WHAT YOU SHOULD DO ▸
Your task is to give the records again exactly. Leave each picture out.

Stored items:
+ + + + + + +

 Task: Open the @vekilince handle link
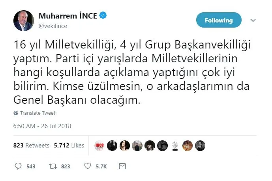tap(54, 25)
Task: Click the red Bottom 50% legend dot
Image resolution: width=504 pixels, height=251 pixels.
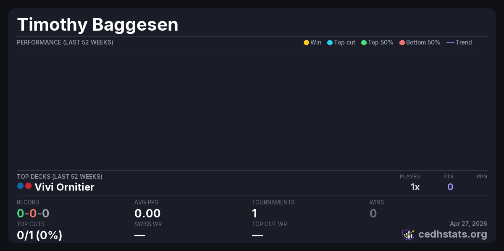Action: coord(402,42)
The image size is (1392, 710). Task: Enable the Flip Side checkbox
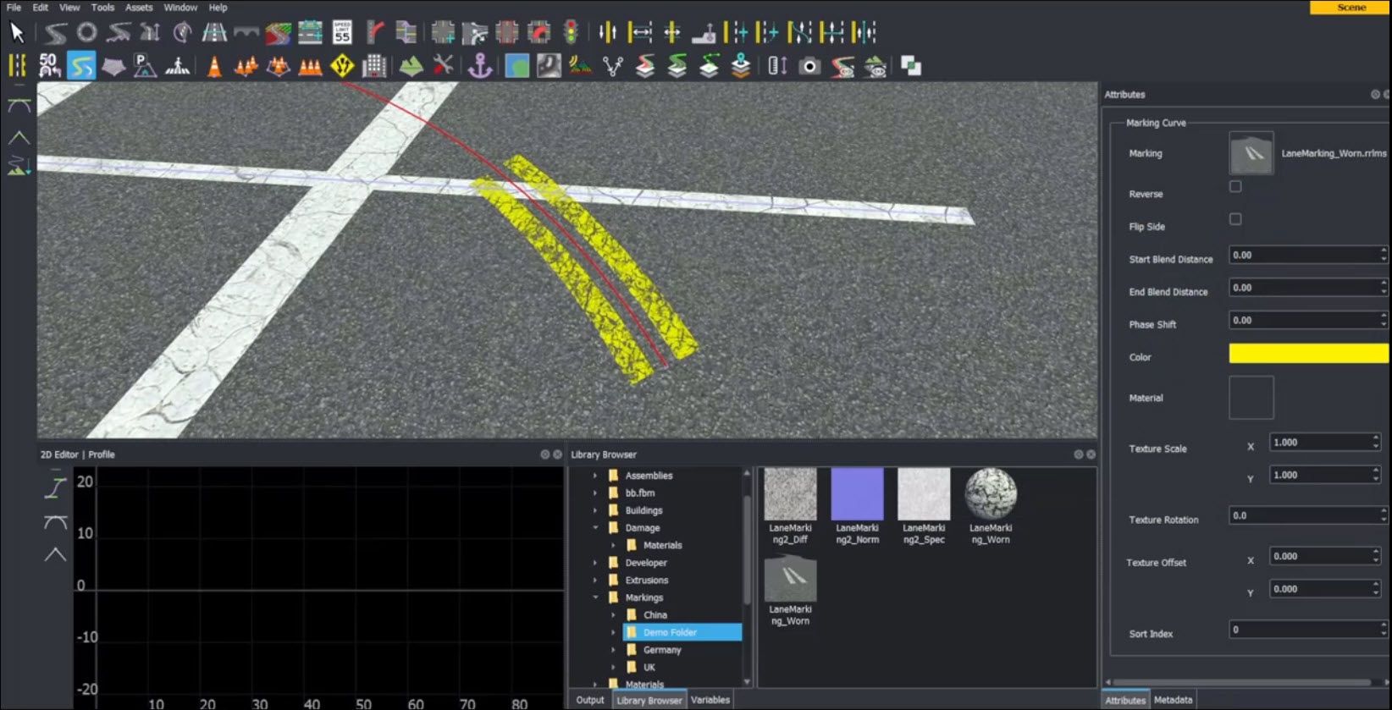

+ + + + + + +

WRITTEN SOLUTION ▸
 Task: Open the @vekilince handle link
tap(54, 25)
Task: Click the red Bottom 50% legend dot
Image resolution: width=504 pixels, height=251 pixels.
Action: coord(402,42)
The image size is (1392, 710). Task: Enable the Flip Side checkbox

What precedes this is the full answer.